Covid-19 : le deuxième vaccin arrive

Santé

Les premières doses du vaccin Moderna seront acheminées, à compter de ce lundi 11 janvier, dans les territoires les plus touchés par l’épidémie.

Après avoir reçu une autorisation de mise sur le marché européen le 6 janvier 2021, le vaccin développé par la société américaine Moderna a fait l’objet d’une recommandation de la Haute autorité de santé (HAS), à l’instar du vaccin développé par les sociétés Pfizer et BioNTech. Utilisant la même technologie dite « à ARN messager », ces deux vaccins peuvent donc être utilisés indifféremment dans le cadre de la stratégie vaccinale proposée par la HAS et mise en œuvre par le gouvernement. L’autorisation du vaccin Moderna « nous permet de disposer, dès cette semaine, de plus 50 000 doses de vaccin supplémentaires. J’ai souhaité que ces doses soient allouées aux régions les plus touchées par la pandémie. Ces doses pourront être administrées dès la semaine prochaine, lorsqu’elles seront arrivées sur les lieux de vaccination », a déclaré le ministre des Solidarités et de la Santé, Olivier Véran, ce dimanche 10 janvier 2021.

Sur le plan logistique, le vaccin Moderna présente des contraintes moins lourdes, notamment en termes de température de stockage (- 20° C) et de durée de conservation décongelé (30 jours), même si celles-ci demeurent fortes, souligne le ministre. D’ici à fin juin, ce sont près de 8 millions de doses qui sont attendues pour le vaccin Moderna, a assuré Olivier Véran.

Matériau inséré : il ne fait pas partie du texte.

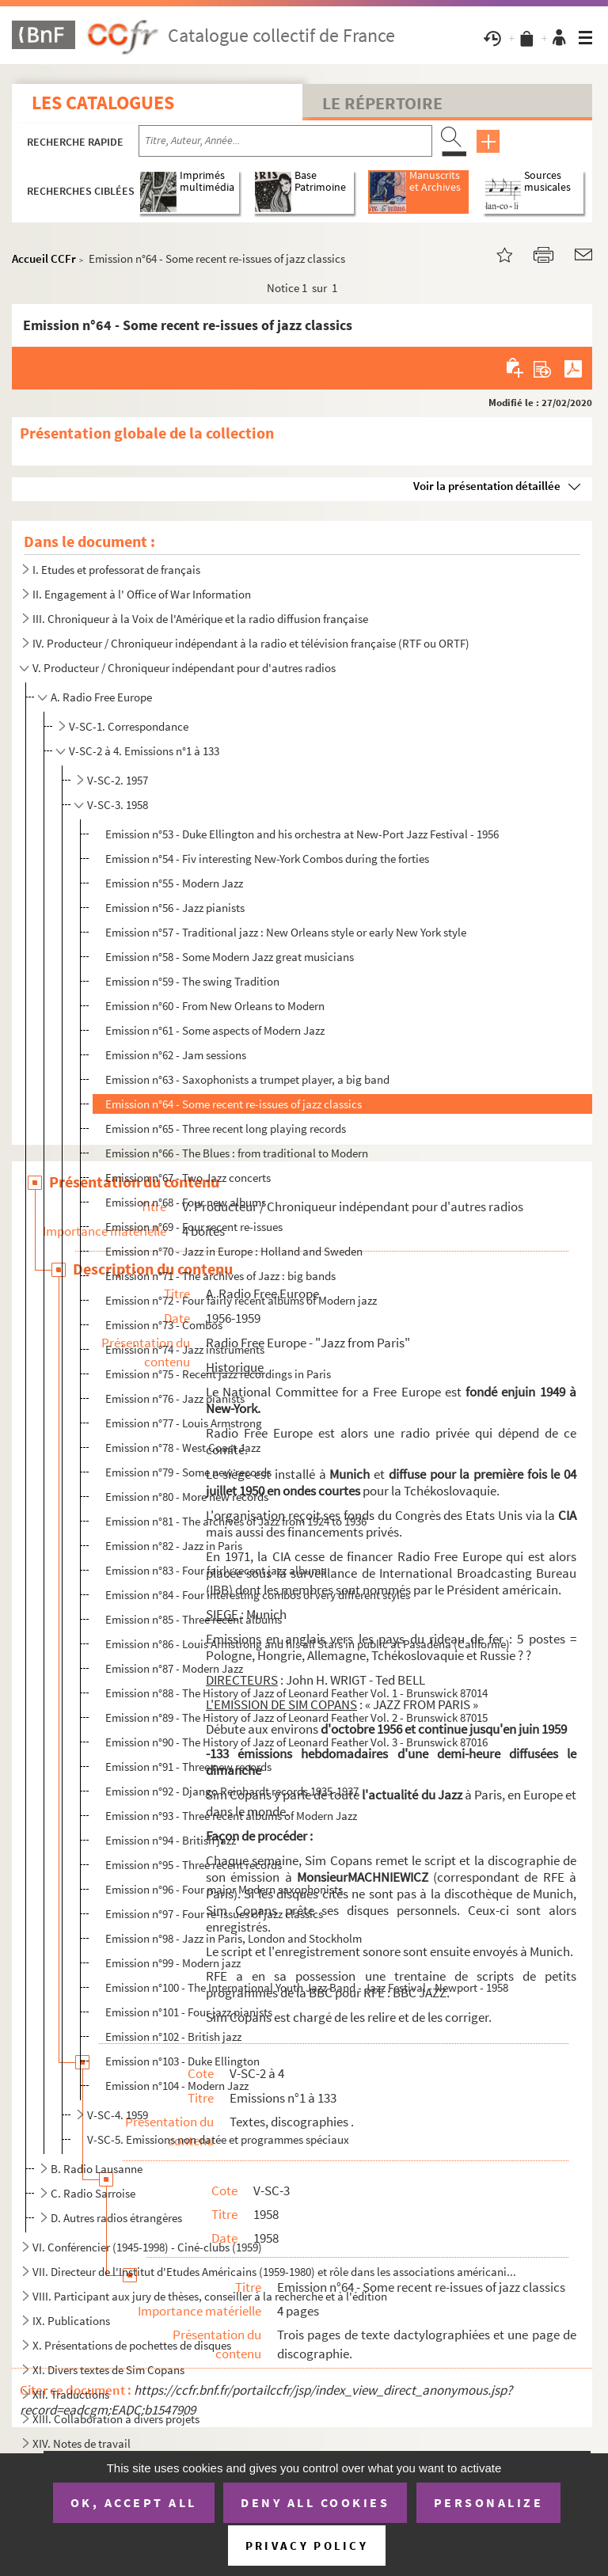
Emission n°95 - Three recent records (193, 1864)
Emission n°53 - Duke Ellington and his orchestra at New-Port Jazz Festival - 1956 (302, 834)
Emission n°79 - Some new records (188, 1472)
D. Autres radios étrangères (116, 2217)
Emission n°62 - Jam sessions (175, 1054)
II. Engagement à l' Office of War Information (141, 594)
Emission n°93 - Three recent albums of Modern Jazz (231, 1815)
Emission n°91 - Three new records (188, 1766)
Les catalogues (103, 102)
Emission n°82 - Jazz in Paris (173, 1545)
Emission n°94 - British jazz (170, 1840)
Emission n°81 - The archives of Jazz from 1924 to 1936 (236, 1521)
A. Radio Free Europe (101, 697)
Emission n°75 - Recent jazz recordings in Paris (218, 1373)
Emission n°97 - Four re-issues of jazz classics (214, 1913)
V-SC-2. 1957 (117, 780)
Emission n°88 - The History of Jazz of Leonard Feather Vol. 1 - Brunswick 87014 (296, 1692)
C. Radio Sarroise (93, 2193)
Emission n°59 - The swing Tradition (192, 981)
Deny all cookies (315, 2502)
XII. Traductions (70, 2394)
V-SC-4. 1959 (117, 2114)
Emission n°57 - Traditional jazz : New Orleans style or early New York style (285, 932)
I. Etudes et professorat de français (116, 569)
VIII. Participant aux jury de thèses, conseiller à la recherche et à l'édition (209, 2296)
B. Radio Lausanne (96, 2168)
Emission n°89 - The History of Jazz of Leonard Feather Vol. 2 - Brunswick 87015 (296, 1717)
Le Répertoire (382, 103)
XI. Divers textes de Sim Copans (108, 2369)
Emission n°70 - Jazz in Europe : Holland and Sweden (234, 1251)
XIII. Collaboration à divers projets (116, 2418)
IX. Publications (71, 2320)
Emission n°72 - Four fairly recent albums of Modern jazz (241, 1300)
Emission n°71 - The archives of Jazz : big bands (220, 1275)
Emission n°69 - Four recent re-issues (194, 1226)
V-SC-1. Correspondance (128, 726)
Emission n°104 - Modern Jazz (177, 2085)
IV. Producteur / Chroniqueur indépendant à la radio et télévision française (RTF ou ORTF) (250, 643)
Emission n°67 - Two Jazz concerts (188, 1177)
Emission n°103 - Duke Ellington (182, 2061)
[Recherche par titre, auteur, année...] (285, 141)
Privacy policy (306, 2545)
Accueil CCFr (44, 258)
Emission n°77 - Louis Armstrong (183, 1422)
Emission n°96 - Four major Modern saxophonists (224, 1889)
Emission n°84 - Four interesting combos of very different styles (257, 1594)
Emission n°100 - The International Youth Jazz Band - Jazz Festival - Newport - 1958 (306, 1987)
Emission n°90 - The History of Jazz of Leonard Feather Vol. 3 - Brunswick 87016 (296, 1742)
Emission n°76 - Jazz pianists (175, 1398)
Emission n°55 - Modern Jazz (174, 883)
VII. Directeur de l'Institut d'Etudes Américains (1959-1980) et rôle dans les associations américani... (274, 2271)
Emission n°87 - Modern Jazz (174, 1668)
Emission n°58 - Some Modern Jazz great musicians (229, 956)
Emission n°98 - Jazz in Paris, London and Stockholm (233, 1938)
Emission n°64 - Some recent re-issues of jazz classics (233, 1103)
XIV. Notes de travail (81, 2443)
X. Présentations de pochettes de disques (131, 2345)
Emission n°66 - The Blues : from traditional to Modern (236, 1153)
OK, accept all (133, 2502)
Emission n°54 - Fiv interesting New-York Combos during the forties (267, 858)
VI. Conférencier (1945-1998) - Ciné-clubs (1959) (147, 2247)
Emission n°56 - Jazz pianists (175, 907)
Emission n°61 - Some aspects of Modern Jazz (215, 1030)
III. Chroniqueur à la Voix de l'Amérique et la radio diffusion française (200, 618)
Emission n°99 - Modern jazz (173, 1962)
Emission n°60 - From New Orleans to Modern (215, 1005)
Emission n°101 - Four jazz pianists (188, 2011)
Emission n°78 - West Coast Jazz (182, 1447)
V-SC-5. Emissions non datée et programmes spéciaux (218, 2139)
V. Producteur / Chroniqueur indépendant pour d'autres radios (184, 667)
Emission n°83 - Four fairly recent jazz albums (215, 1570)
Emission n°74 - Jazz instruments (184, 1349)
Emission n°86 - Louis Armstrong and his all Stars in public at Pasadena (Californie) (307, 1643)
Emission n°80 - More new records (186, 1496)
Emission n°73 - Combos (163, 1324)
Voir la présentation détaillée (486, 485)
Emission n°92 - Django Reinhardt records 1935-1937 (232, 1791)
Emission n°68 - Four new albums (185, 1202)
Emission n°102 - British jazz (173, 2036)
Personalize (489, 2502)
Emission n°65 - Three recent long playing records (225, 1128)
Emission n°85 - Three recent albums (193, 1619)
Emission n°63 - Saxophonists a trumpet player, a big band (247, 1079)
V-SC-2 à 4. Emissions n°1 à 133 (144, 750)
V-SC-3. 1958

L’autorisation de ce deuxième vaccin anti-Covid ouvre la voie à une première livraison de doses dès ce lundi 11 janvier, pour un volume de 5 160 flacons contenant chacun 10 doses de vaccin, qui vient s’ajouter aux livraisons hebdomadaires du vaccin Pfizer. Le ministre des Solidarités et de la santé a souhaité, une fois la livraison vérifiée par les pharmaciens partenaires de Santé publique France, que ces doses supplémentaires puissent bénéficier en priorité aux régions dans lesquelles l’épidémie est la plus active. À savoir : Grand Est, Bourgogne-Franche-Comté, Auvergne-Rhône-Alpes et Provence-Alpes-Côte d’Azur. Les établissements de santé suivants seront donc approvisionnés dans la semaine et, à travers eux, les centres de vaccination désormais ouverts dans leurs départements et/ou région :

  • Mulhouse,
  • Colmar,
  • Strasbourg,
  • Reims,
  • Nancy,
  • Metz,
  • Lons-le-Saunier,
  • Besançon,
  • Dijon,
  • Moulins,
  • Nice,
  • Toulon.

Le circuit de distribution du vaccin Moderna, dont les livraisons se poursuivront sous quinzaine et monteront en charge dans le courant du premier trimestre, aura vocation, dans les prochaines semaines, à basculer vers le circuit officinal « qui maille la France de manière extrêmement fine », selon le ministère. Afin, d’une part, de ne pas massivement surcharger la gestion des pharmacies hospitalières des établissements pivots et, d’autre part, de préparer l’arrivée sur l’ensemble du territoire des autres candidats vaccins, qui seront intégrés à ce même circuit.

Les travaux avec les professionnels de santé, notamment les médecins, les pharmaciens et les grossistes-répartiteurs, « se poursuivent dans le cadre de concertations étroites et d’échanges directs toutes les semaines, afin d’anticiper au mieux », conclut le ministère des Solidarités et de la Santé.